On Monday 02 August 2010 01:31:17 Crispin Pemberton-Pigott wrote:
> The problem with that is that the efficiency would rise to the point
> that the exit temperature would be well below the point at which H2S
> would condense and eat the pipes. 

Cooling flue gases below their dew point is something to be avoided with 
wood burning stoves, even stainless steel flues will fail in an condensed 
acid environment because the acids attack the chrome oxide layer wjich 
cannot reform in the absence of oxygen.
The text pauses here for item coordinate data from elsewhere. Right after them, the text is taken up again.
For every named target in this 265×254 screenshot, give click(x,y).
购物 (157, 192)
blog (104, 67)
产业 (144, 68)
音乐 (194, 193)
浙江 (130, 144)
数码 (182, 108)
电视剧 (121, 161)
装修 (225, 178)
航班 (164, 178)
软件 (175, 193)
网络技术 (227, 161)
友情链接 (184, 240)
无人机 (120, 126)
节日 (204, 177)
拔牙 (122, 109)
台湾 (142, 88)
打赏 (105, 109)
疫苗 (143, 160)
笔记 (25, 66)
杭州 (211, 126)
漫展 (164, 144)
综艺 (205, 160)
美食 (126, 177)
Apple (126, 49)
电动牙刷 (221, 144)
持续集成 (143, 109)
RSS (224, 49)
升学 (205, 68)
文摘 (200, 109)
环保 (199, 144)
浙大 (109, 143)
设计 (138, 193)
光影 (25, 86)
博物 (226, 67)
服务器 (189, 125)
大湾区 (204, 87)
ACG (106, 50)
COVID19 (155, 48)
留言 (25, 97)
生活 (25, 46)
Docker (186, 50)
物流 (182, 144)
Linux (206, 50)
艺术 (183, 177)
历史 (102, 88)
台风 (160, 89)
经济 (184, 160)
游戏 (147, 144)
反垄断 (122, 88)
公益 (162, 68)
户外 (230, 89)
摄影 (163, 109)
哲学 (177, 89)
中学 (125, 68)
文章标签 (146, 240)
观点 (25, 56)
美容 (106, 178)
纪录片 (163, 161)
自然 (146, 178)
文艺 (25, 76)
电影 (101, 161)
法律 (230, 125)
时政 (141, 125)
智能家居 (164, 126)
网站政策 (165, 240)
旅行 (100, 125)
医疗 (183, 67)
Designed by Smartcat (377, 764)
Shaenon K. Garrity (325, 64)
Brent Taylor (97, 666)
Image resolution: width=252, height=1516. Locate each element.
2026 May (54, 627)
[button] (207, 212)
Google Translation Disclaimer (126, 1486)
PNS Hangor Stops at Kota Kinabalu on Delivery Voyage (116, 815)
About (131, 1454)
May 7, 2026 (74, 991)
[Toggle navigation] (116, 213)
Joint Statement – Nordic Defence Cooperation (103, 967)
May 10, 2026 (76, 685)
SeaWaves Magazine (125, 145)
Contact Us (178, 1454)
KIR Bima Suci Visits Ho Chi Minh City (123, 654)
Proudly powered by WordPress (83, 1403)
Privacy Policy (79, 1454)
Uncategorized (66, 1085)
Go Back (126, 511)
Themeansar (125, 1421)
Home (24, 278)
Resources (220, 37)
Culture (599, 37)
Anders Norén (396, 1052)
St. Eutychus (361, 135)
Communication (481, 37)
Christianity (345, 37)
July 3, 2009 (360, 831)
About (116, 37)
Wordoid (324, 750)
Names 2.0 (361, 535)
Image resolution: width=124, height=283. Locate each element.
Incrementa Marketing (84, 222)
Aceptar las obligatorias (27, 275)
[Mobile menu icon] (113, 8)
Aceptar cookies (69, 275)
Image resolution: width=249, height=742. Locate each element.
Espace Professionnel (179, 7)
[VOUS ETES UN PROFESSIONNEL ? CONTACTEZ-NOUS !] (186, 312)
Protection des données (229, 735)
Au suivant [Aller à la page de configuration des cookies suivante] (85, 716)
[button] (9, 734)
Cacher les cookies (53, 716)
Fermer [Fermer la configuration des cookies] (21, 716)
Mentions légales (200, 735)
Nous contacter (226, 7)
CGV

It's not H2S that's the problem 
as little of that will survive the fire, hydrogen sulphide is a fuel gas, 
it's the fact that it forms SO2 and water which when condensed in the 
flue produces sulphurous acid.

<snip>

> Insulating the gers
> (yurts) is very effective however it also raises the CO because the
> stoves are leaky.

Most stoves are leaky but the draught in the chimney would normally be 
enough to vent the CO and suck air into the stove.. The problem arises 
when the room is so well sealed that outside pressure of colder air 
exceeds that indoors. a local family lost a son in 1940s when his platoon 
were billeted in a French barn with a pot belly stove as their only 
source of heat. They had draughtproofed the barn so well it inhibited the 
circulation and they were found dead next day.